ALGHERO - Sono davvero straordinarie le immagini e le informazioni che stanno giungendo dalla telecamere installate dal Parco naturale regionale di Porto Conte per monitorare le tre specie di rapaci ormai più rappresentative dell’area protetta ossia il falco pescatore, l’avvoltoio grifone e l’avvoltoio capovaccaio. Una rete di telecamere di videosorveglianza messa a punto per monitorare in particolare l’eccezionale ritorno alla nidificazione del falco pescatore, ormai alla sua sesta stagione riproduttiva, e che oggi vede censiti ben tre nidi di cui uno nella zona di riserva integrale dell’area marina protetta Capo Caccia – Isola Piana. Oggi vi raccontiamo la storia di una femmina di falco pescatore osservata nei giorni scorsi su un dei tre nidi. Nata nella primavera del 2017 nella piccola Isola di Cabrera, nelle Baleari, è stata inanellata sul nido il 9 giugno con un anello giallo che la identificava con la sigla L7 e si è involata regolarmente pochi giorni dopo. Grazie all’anello, da allora è stata osservata in più di un’occasione da ricercatori ed appassionati. La prima volta il 26 febbraio 2018, quando non aveva ancora un anno, in Andalusia in una importante riserva naturale la Marismas del Oide, un’area umida di 7000 ettari.

Il 22- aprile 2021, quando era già adulta e riproduttiva, è stata osservata nell’Isola di Montecristo nel Parco Nazionale dell’Arcipelago Toscano grazie ad una telecamera istallata su un nido artificiale. Lo stesso anno, ma il 21 Settembre, invece era nello stagno di Calich nel nostro Parco regionale di Porto Conte dove è stata osservata ancora il 21 febbraio 2022 e il 23 ottobre 2023. Dopo di che non era stata più avvistata fino all’11 Dicembre di questo anno, quando è stata osservata grazie ancora una volta ad una telecamera istallata solo 10 giorni prima sull’Isola Piana, sempre nel Parco regionale di Porto Conte sullo stesso nido dove una coppia si è riprodotta nella primavera scorsa, con la nascita di ben tre pulli. La femmina avvistata qualche giorno fa, era in compagnia di un maschio e, visto l’atteggiamento tranquillo con il quale si muoveva nel nido, ci sono buone probabilità che si tratti proprio della stessa coppia che li si è riprodotta. L’importanza di tali osservazioni “da remoto” h24 e a zero impatto sulle specie sta consentendo di ottenere sempre più informazioni sugli spostamenti di tali rapaci, sul loro comportamento e grazie alle telecamere è possibile poi avere l’esatta ora di nascita dei pulli che vengono inanellati prima dell’involo e dotati di gps. Questi ultimi dispositivi daranno ulteriori dati sulle rote migratorie e consentiranno di valutare anche possibili rischi in relazione ai luoghi di spostamento.

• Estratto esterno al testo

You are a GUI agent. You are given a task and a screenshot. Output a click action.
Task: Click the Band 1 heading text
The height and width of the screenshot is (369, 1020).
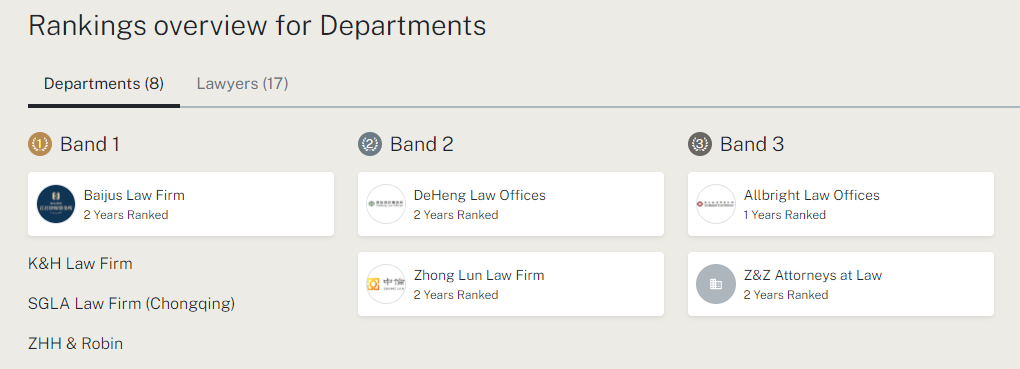(x=90, y=144)
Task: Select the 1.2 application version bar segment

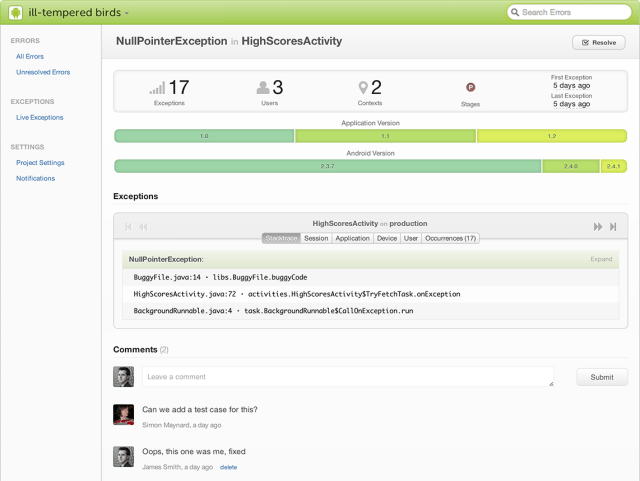Action: pyautogui.click(x=551, y=136)
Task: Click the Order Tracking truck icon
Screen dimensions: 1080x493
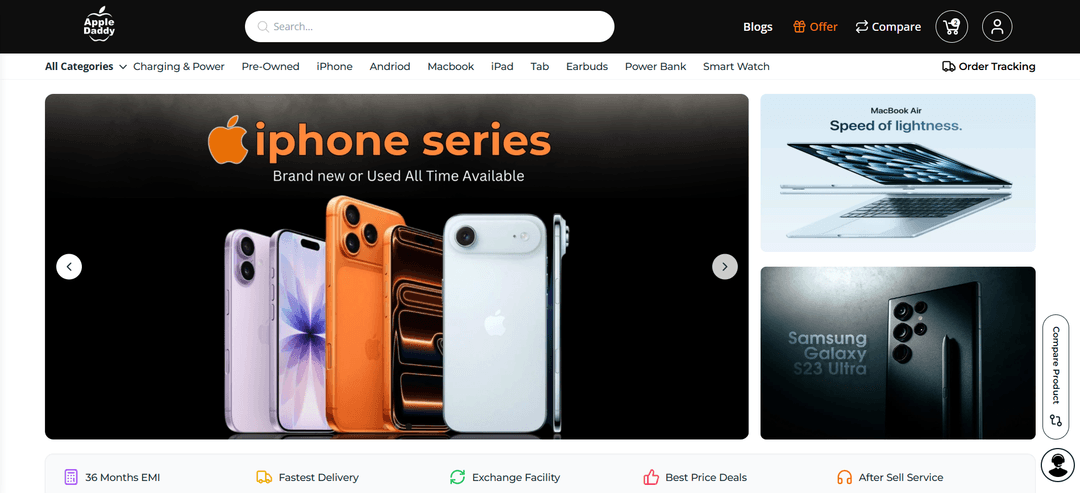Action: click(x=948, y=67)
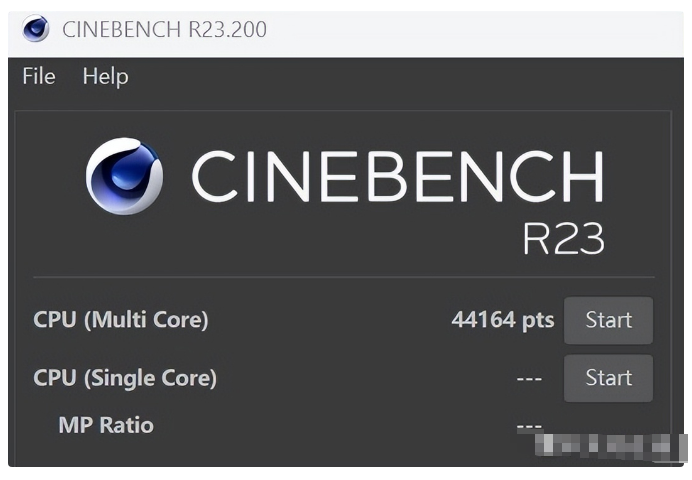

«Il Parco dispone oggi di un sistema di monitoraggio unico in Italia e all’avanguardia per strumenti, tecnologie metodologie utilizzate -afferma Giampiero Sammuri, ornitologo di fama internazionale e responsabile del progetto di monitoraggio incaricato dal Parco - Cio’ dimostra come le tecnologie svolgano un ruolo centrale per l’avanzamento delle conoscenze sulle specie e per la loro tutela senza impatti e rischi, facendo del Parco di Porto Conte e della Sardegna un modello virtuoso». L’elaborazione e studio delle immagini è stata affidata sempre nell’ambito del progetto nazionale “ Falco pescatore Italia” all’esperto tecnico faunista Vincenzo Rizzo Pinna. Mente il coordinamento scientifico è guidata da Andrea Sforzi. Il progetto nazionale falco pescatore al quale aderisce il Parco di Porto Conte vede in partnership i parchi regionali toscani di Migliarino, San Rossore e Massiacciucoli, della Maremma e i nazionali dell’Arcipelago Toscano e dell’Asinara. Imminente inoltre l’avvio di un ulteriore progetto tutto sardo in attesa di finanziamento che vedrà come capofila il Parco di Porto Conte in partnership con il parco nazionale dell’Asinara e con l’Area marina protetta di Tavolara – Punta Coda Cavallo dove proprio lo scorso anno ha visto il ritorno anche li del falco pescatore in nidificazione.